Recast the rows from the first line through the line containing "Click the curved" as a JSON list of strings, one string per line, with blank lines dropped.

-- Start Material for the task --

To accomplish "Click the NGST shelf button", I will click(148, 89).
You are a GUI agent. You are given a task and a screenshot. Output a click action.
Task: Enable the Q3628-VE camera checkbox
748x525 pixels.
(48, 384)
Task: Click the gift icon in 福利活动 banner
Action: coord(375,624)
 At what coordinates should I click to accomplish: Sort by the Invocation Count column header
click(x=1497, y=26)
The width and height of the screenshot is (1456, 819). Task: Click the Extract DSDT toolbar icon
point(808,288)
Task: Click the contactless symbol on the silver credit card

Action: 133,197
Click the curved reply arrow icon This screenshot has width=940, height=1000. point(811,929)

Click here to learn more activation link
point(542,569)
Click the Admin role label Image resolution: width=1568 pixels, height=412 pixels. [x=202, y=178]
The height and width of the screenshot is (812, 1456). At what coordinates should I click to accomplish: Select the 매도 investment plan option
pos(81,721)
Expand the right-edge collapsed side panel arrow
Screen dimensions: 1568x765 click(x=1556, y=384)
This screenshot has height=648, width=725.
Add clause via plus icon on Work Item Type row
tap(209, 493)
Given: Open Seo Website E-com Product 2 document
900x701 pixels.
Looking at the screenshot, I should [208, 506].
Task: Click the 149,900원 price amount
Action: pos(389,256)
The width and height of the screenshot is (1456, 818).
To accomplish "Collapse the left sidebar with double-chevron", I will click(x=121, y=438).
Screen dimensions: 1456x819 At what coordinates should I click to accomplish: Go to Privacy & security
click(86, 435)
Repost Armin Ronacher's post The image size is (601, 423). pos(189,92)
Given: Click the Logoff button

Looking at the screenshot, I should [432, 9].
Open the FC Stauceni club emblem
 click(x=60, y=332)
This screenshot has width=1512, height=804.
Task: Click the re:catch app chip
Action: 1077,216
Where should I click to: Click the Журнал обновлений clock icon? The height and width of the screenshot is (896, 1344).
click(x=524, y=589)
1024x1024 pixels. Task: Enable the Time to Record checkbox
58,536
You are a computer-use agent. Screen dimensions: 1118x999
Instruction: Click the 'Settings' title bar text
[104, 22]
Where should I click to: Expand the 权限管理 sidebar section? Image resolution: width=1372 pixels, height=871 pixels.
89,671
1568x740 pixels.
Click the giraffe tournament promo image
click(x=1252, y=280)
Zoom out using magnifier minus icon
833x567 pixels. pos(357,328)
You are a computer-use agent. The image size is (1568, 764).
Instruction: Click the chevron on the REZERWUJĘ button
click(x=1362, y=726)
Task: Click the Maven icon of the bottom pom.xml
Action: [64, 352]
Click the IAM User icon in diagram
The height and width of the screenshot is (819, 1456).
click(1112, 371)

-- End Material for the task --

◆ **Task response**
[
  "To accomplish \"Click the NGST shelf button\", I will click(148, 89).",
  "You are a GUI agent. You are given a task and a screenshot. Output a click action.",
  "Task: Enable the Q3628-VE camera checkbox",
  "748x525 pixels.",
  "(48, 384)",
  "Task: Click the gift icon in 福利活动 banner",
  "Action: coord(375,624)",
  " At what coordinates should I click to accomplish: Sort by the Invocation Count column header",
  "click(x=1497, y=26)",
  "The width and height of the screenshot is (1456, 819). Task: Click the Extract DSDT toolbar icon",
  "point(808,288)",
  "Task: Click the contactless symbol on the silver credit card",
  "Action: 133,197",
  "Click the curved reply arrow icon This screenshot has width=940, height=1000. point(811,929)"
]